By reversing this decision, the CCJ affirms that the interpretation of the term “former spouse” must be in keeping with Cap130A’s intention which is to broaden the class of persons who are entitled to protection under this Act. This decision also explicitly recognizes what we have long known about domestic violence – that abuse does not necessarily end with the ending of a relationship.
The Applicant in this case presented at the Magistrate’s Court for a protection order for herself and her child after they were both physically assaulted by her ex-partner who is also the child’s father. The Magistrate concluded, despite there having been a 21-month cohabitational relationship between the parties in the past, that she did not qualify as a former spouse under Cap130A and therefore could not obtain a protection order.
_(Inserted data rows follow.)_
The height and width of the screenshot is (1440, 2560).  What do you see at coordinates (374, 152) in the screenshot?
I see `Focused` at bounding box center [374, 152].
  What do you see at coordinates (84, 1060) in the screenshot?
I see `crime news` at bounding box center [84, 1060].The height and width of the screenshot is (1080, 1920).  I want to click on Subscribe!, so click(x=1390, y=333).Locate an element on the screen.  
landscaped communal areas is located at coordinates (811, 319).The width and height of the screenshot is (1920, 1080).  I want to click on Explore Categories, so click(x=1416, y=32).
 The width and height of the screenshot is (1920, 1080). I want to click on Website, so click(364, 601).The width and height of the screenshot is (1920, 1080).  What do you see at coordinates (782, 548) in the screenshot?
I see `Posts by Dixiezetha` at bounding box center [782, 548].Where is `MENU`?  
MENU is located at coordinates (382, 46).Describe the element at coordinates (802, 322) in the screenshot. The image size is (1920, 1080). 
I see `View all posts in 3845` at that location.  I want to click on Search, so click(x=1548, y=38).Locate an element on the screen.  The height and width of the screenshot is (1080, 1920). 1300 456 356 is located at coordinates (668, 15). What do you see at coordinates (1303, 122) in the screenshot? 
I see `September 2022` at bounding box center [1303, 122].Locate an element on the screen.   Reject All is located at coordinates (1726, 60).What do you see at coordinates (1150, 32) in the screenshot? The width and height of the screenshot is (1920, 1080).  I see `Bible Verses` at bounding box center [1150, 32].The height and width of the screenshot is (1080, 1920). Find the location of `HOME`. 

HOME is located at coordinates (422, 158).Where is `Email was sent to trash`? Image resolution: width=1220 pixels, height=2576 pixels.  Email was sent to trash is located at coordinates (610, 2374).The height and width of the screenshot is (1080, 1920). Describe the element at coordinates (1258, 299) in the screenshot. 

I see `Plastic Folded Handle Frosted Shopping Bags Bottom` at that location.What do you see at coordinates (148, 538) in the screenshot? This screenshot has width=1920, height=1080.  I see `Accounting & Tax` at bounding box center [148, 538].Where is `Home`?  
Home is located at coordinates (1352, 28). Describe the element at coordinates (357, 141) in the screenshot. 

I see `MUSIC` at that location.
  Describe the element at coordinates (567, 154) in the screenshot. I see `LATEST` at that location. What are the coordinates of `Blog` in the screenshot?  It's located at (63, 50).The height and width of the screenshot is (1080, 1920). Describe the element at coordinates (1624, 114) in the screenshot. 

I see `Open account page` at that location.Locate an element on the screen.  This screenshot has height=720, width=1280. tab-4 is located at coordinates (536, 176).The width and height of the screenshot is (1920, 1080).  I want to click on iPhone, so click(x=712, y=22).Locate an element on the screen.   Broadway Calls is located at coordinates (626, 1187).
Though it is unclear from the Court of Appeal’s decision at what point after the ending of a marriage or cohabitational relationship a woman ceased to be a former spouse, the majority were of the view that there needed to be something more than merely the existence of a previous relationship for the Applicant to be afforded protection under the Act.
The Court of Appeal’s ruling is a stark reminder of the obstacles we face at the societal level around the perception and understanding of domestic/gender-based violence. The right to protection is underpinned by an unhealthy fixation on the status of the victim as opposed to the perpetrator’s behaviour which will often only be admonished after the fact or when it is too late, that is to say when or if the victim experiences severe injury or death from physical violence. This is an unconscious bias which also underpins the drafting, interpretation, and application of Cap130A. For example, under Cap130A, parties to former visiting relationships (a relationship which does not involve living together) are currently regarded as not being entitled to the same protection as parties to former marriages or cohabitational relationships even though they are facing the same dangers.
There is no doubt in my mind that this is an absurdity. It is an absurdity that attracted much discussion before the CCJ during the hearing of the appeal. As we eagerly await the CCJ’s written reasons, we remain cognizant that we are still barely scratching the tip of the iceberg in the fight against domestic violence. We anticipate that this decision will require the interpretation and application of Cap130A and similar legislation across the Caribbean in a way that underscores the fundamental human rights principles which underpin our Constitutions and will hopefully go a long way to bolster some much-needed confidence in the judicial system of victims of domestic violence.